The sexuality of climateric women who have heart disease
International Journal of Development Research
The sexuality of climateric women who have heart disease
Received 17th April, 2019; Received in revised form 03rd May, 2019; Accepted 19th June, 2019; Published online 31st July, 2019
Copyright © 2019, Leide Thayane Rolim Cantanhede et al. This is an open access article distributed under the Creative Commons Attribution License, which permits unrestricted use, distribution, and reproduction in any medium, provided the original work is properly cited.

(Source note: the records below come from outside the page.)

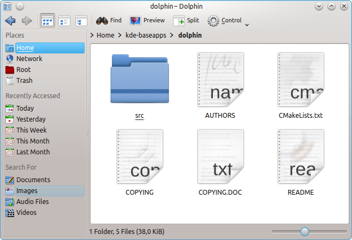
Task: Switch to Icons view mode
Action: (x=47, y=21)
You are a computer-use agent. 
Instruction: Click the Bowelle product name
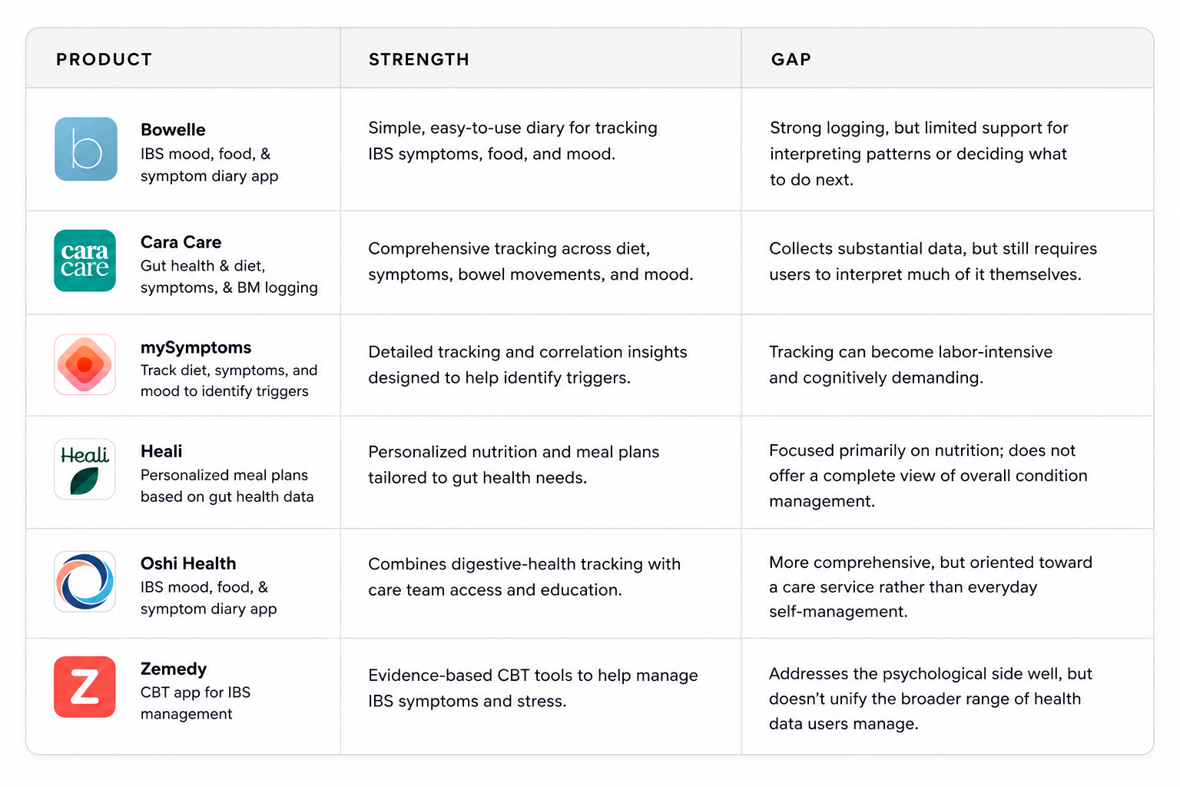pyautogui.click(x=173, y=129)
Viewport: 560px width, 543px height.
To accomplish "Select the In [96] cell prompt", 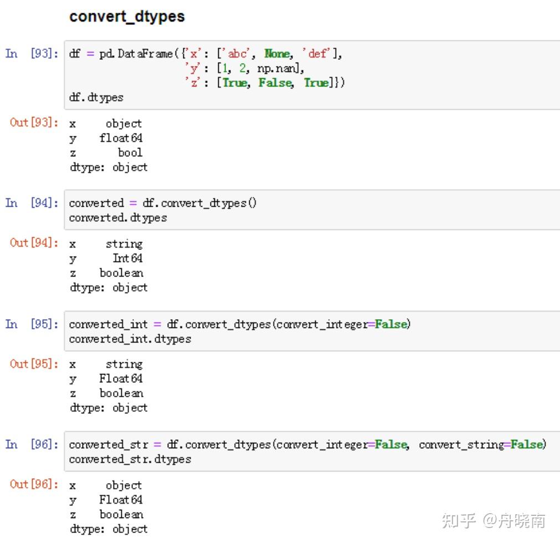I will [x=32, y=444].
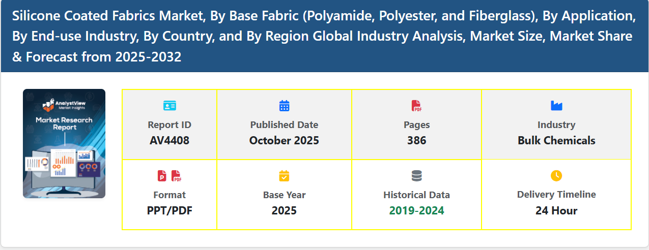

Introduction: Approaching sexuality is a complex task. The discussion of this subject is superficial, oblivious to the needs and does not permeate all institutions. This hinders the necessary interventions to promote active sexuality. Objective: To investigate the sexuality of climacteric women with heart disease. Material and methods: Thirteen (13) women were selected from a database of a larger project (40 women) through non-probabilistic sampling. Data were collected through individual interviews in January and February 2016 at the Cardiology Outpatient Clinic of the Hospital of the Federal University of Maranhão (UFMA), after approval by the Ethics Committee of the Nursing School of Ribeirão under number 293,900. Inclusion criteria were women between the ages of 45 and 65 who had heart disease and had climacteric symptoms according to the Menopause Rating Scale. The Sexual Quotient - Female version was used as data collection tool. Results: In relation to heart disease, the women described tachycardia, palpitation, dyspnea, fatigue, dizziness and asthenia as the more frequent symptoms and they related sexual dissatisfaction with the presence of discomfort, pain, decreased lubrication, tiredness, shortness of breath, dizziness and anxiety. Women presented sexual performance considered null or nonexistent (31%) and sexual function was classified as bad to unfavorable, not presenting satisfaction (38%). Sexuality is not addressed in consultations with health professionals. Most participants reported that due to the fear, anxiety, concern and insistence of the spouse they chose to wait from two weeks to nine months to resume sexual activity and demonstrated dissatisfaction with sexuality, explaining that this was not a priority, or important, or part of their lives. Conclusion: Guidance to patients regarding aspects of sexuality during the outpatient follow-up is fundamental. Health professionals should be aware of this and should encourage the clientele to express their sexuality.